Me dio la razón. Ahora se trataba de levantar una baldosa y ponerse a cavar. Por cierto, será mejor que me una a ellos. Me están mirando feo por estar acá escribiendo mientras ellos se desloman cavando.

 

Posta. Afuera es noche y llueve tanto.

Estamos los tres sucios, agotados y muertos de frío. Pero valió la pena. Luego de caminar horas, primero por los túneles y después a campo traviesa, llegamos a una posta justo a tiempo para guarecernos de la lluvia.

Era el momento de la despedida. Intercambié unas últimas palabras con la gaita a través de la corneta.

—Qué raro. Siempre pensé que las postas estaban en los cruces de caminos.

—Está en un cruce de caminos. Aquí es donde la hiperautopista Hydra-Casiopea intersecta la cronorruta Pleistoceno-Destrucción Lunar. Ya vi a un conocido que me va a llevar de vuelta a mi mundo. A ustedes tampoco les va a resultar muy difícil encontrar alguien que los lleve a su tiempo. Recuerden: si ven gente idílica y monos subterráneos, ya se pasaron.

En efecto, no tardamos en hallar un transportista que iba por esa ruta. Nos indicó que en ese momento llevaba dirección contraria, pero que con mucho gusto nos haría el favor de recogernos a la vuelta. Afortunadamente, dada la naturaleza de aquel cruce, para encontrarlo de vuelta nos bastó con ir a buscarlo a otra mesa.

 

Mi casa. Diciembre de 2004.

¡Al fin! ¡De vuelta en casita! Es un placer estar de regreso, con mi ropa, mi PC, mi cama, mis muebles, mis títeres embalsamados... ¡Y con material como para seis meses de AnaCrónicas!

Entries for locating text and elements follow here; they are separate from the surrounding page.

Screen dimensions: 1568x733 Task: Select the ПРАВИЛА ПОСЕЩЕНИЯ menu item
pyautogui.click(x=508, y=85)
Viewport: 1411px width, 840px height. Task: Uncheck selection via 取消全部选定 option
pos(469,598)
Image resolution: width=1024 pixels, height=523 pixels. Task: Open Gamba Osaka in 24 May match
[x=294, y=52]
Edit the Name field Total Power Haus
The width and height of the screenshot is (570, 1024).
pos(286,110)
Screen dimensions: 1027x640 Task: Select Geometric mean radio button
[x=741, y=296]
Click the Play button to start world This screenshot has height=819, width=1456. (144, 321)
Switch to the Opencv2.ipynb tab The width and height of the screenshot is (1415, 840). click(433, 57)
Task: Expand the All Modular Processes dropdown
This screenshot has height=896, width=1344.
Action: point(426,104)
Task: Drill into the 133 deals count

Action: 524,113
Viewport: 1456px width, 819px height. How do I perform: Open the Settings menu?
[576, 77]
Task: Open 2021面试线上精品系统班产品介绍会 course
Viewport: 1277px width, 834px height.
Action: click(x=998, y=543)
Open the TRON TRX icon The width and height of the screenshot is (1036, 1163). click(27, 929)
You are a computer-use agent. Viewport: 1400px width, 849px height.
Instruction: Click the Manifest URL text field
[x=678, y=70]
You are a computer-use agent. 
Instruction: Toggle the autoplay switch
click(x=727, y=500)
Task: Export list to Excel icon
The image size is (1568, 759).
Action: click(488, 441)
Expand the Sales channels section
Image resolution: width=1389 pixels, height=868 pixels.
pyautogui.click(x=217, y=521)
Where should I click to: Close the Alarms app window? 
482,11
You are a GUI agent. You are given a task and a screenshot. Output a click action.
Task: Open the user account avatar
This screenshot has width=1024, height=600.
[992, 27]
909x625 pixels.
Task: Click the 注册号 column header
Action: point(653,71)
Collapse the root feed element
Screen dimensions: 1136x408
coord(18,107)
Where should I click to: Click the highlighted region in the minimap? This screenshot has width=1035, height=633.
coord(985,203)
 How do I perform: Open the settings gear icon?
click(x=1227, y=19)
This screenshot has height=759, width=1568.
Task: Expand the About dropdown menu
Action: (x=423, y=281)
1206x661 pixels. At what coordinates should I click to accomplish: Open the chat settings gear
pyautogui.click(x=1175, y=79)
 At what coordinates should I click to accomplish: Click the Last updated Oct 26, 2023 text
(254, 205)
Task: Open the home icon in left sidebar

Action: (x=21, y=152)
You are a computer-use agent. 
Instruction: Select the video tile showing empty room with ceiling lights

Durante el viaje de regreso no ocurrió nada digno de mención, si omitimos que, a la altura de 1963, el Otis extratemporal se volvió loco viendo el paisaje histórico y saltó por la ventanilla. ¿Por dónde andará ahora? ¿Será el mismo Otis que yo conocí cuarenta años después? Y las páginas de El Gaucho de los Anillos que traía entonces, ¿serán las mismas que le di yo? Si es así, ¿por qué en todo ese tiempo no parece haber envejecido un solo día? ¿Y por qué no me reconoció? ¿Será que le borraron la memoria? ¿Cuántas preguntas más debo escribir para dar por terminada esta crónica? La respuesta, mi amigo, está soplando en el viento.